__MATERIALS PROVIDED__
Segment Open

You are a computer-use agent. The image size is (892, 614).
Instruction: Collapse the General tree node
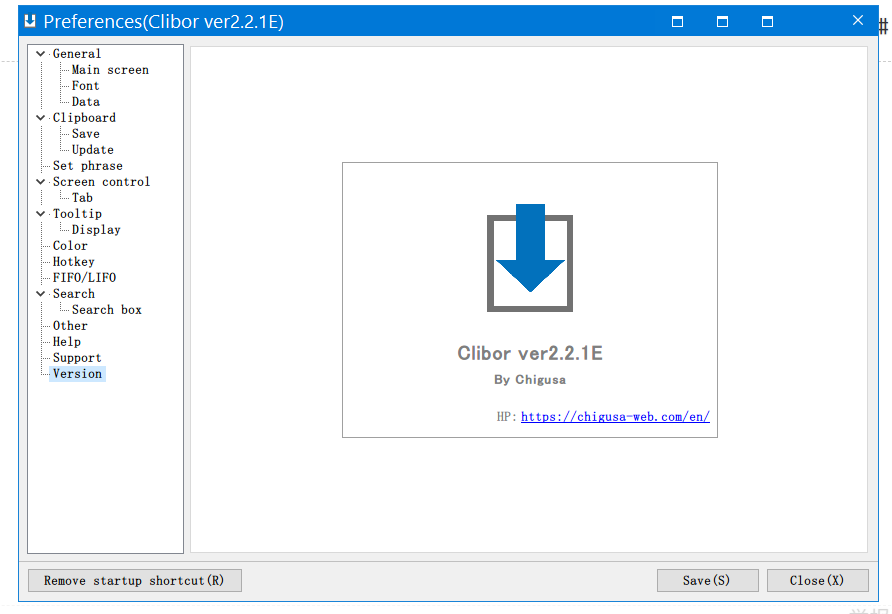tap(41, 54)
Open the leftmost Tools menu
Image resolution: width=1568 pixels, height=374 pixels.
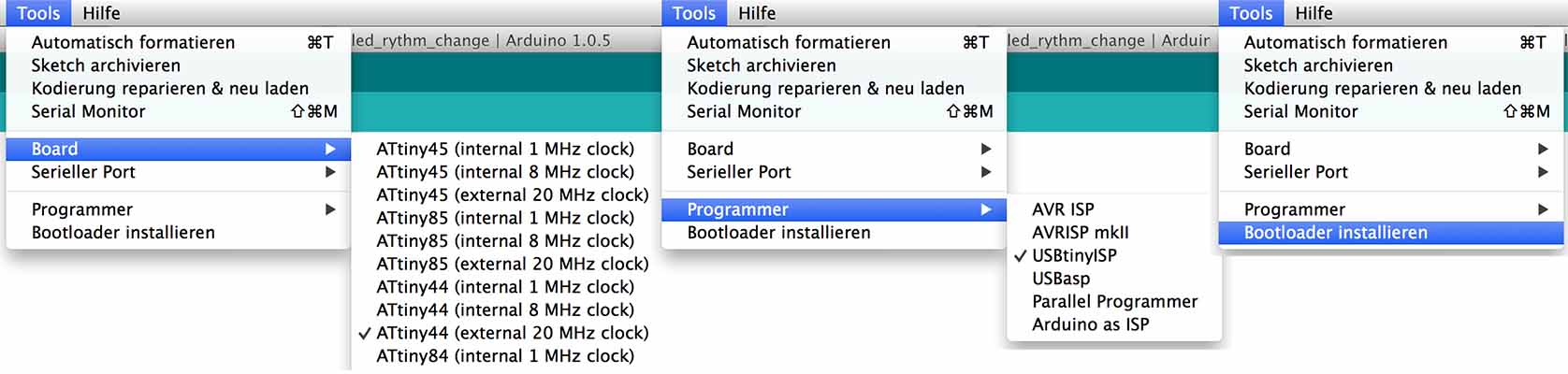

Segment Closed

__YOUR TASK__
Each line above is to be copied exactly, and the pictures are to be dropped.

__EXPECTED ANSWER__
You are a computer-use agent. The image size is (892, 614).
Instruction: Collapse the General tree node
tap(41, 54)
Open the leftmost Tools menu
Image resolution: width=1568 pixels, height=374 pixels.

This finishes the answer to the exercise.